The historic site is again asking for millions in state bonding dollars to modernize its facilities.
At the historic Oliver Kelley Farm, the visitor center’s roof leaks, and sometimes dozens of students on field trips wait on four crowded bathroom stalls.
“It is a building that is, in essence, worn out,” said the site’s manager, Bob Quist.
The Minnesota Historical Society is now seeking $10.5 million in state bonding money this legislative session to renovate the farm’s visitor center and build several new facilities. It’s the society’s largest and highest-priority bonding request.
Rep. Nick Zerwas, R-Elk River, is leading the farm’s request in the House. Though other bonding requests may make a “bigger splash,” he said, the Kelley farm project would have both regional and statewide impact.
“If we’re able to look at what bonding is for … I think this meets that test very easily,” he said.
The Legislature allocated $300,000 for pre-design work in 2008. It then approved about $9.4 million for a farm renovation in the 2010 bonding bill, but then-Gov. Tim Pawlenty eliminated that sum with a line-item veto.

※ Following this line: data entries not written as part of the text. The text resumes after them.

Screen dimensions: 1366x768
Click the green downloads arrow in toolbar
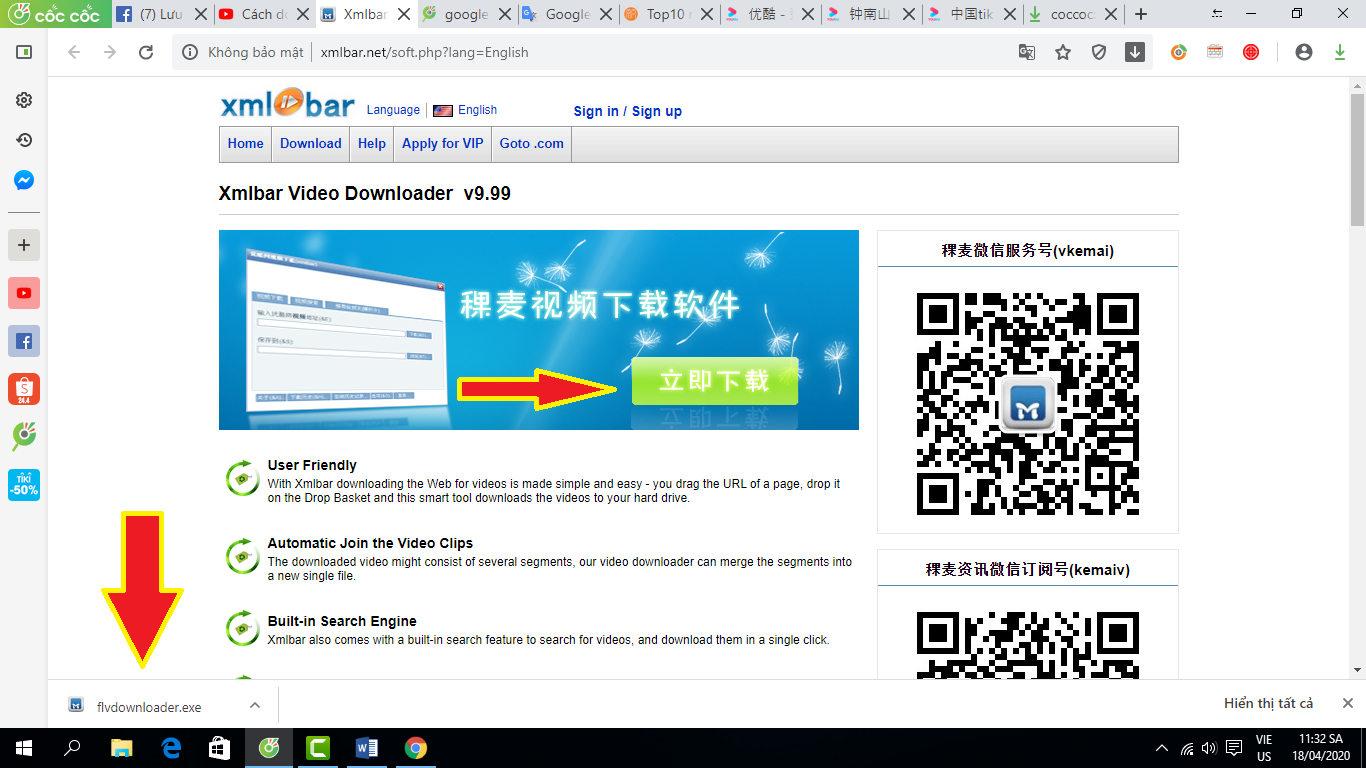click(x=1340, y=52)
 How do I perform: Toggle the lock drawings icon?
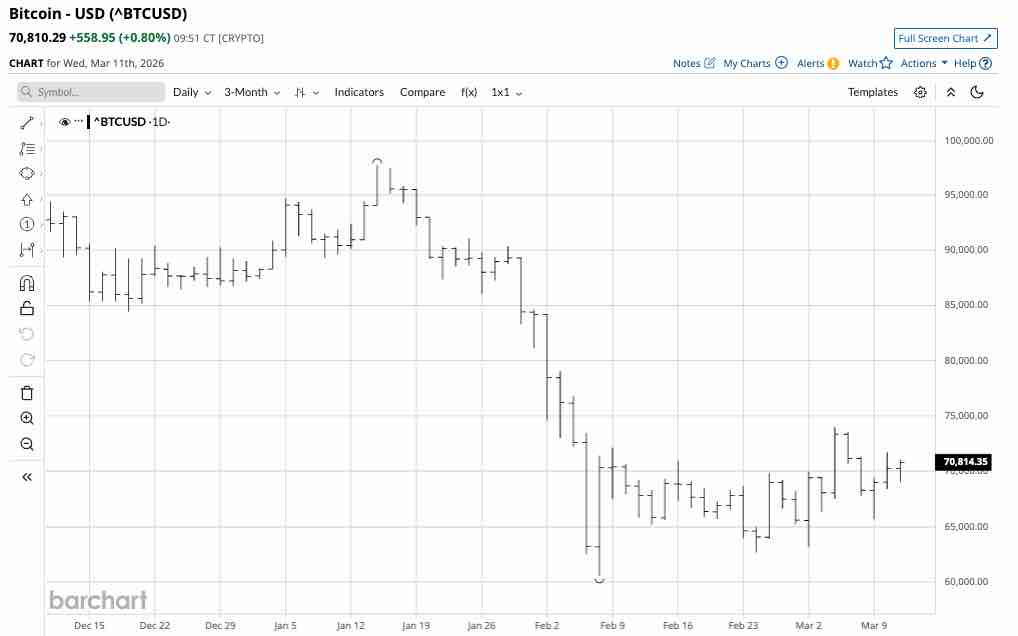[x=27, y=308]
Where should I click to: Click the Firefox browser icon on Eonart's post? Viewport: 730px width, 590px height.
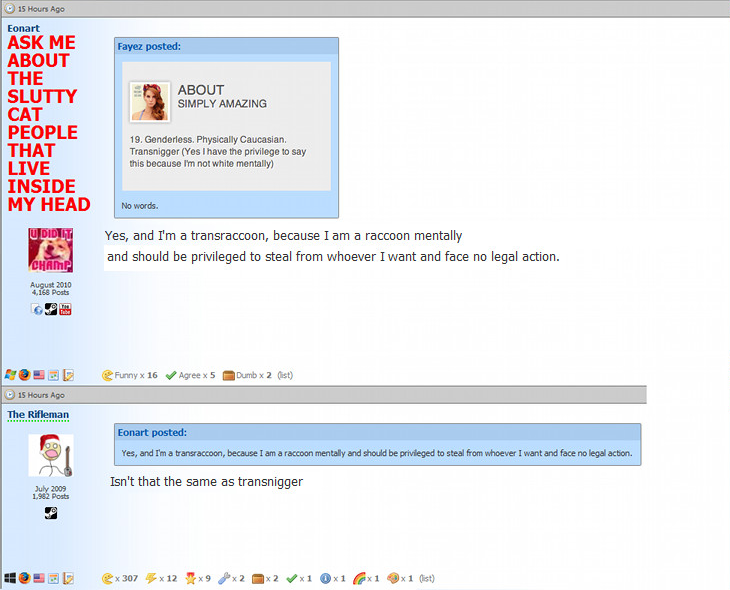(x=24, y=375)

The Kelley site, a National Historic Landmark, is a preserved 1860s farm that serves visitors and tour groups who want to learn about agricultural history.
About 30,000 Minnesotans visit the farm each year, almost half of them students. But with space constraints at the visitor center and increasing demand for field trips, Quist said the farm has had to turn away hundreds of students each year.
When the center was built in the 1970s, the design plans didn’t anticipate thousands of annual visitors, he said.
The new plan accounts for 45,000 visitors per year. It would triple the size of the visitors center and add a new maintenance building, a guest animal shelter for visiting livestock and a multipurpose shelter that could be rented out or give more space to large visiting groups.
This year, Gov. Mark Dayton didn’t include state money for the Kelley farm in his bonding proposal. Still, Zerwas said he’s optimistic about the House’s bonding recommendations.
“It’s time to make sure at the farm [that] we maintain the assets, we improve on it and allow it to be at its full capacity,” Zerwas said.
Cody Nelson is a University of Minnesota student reporter on assignment for the Star Tribune.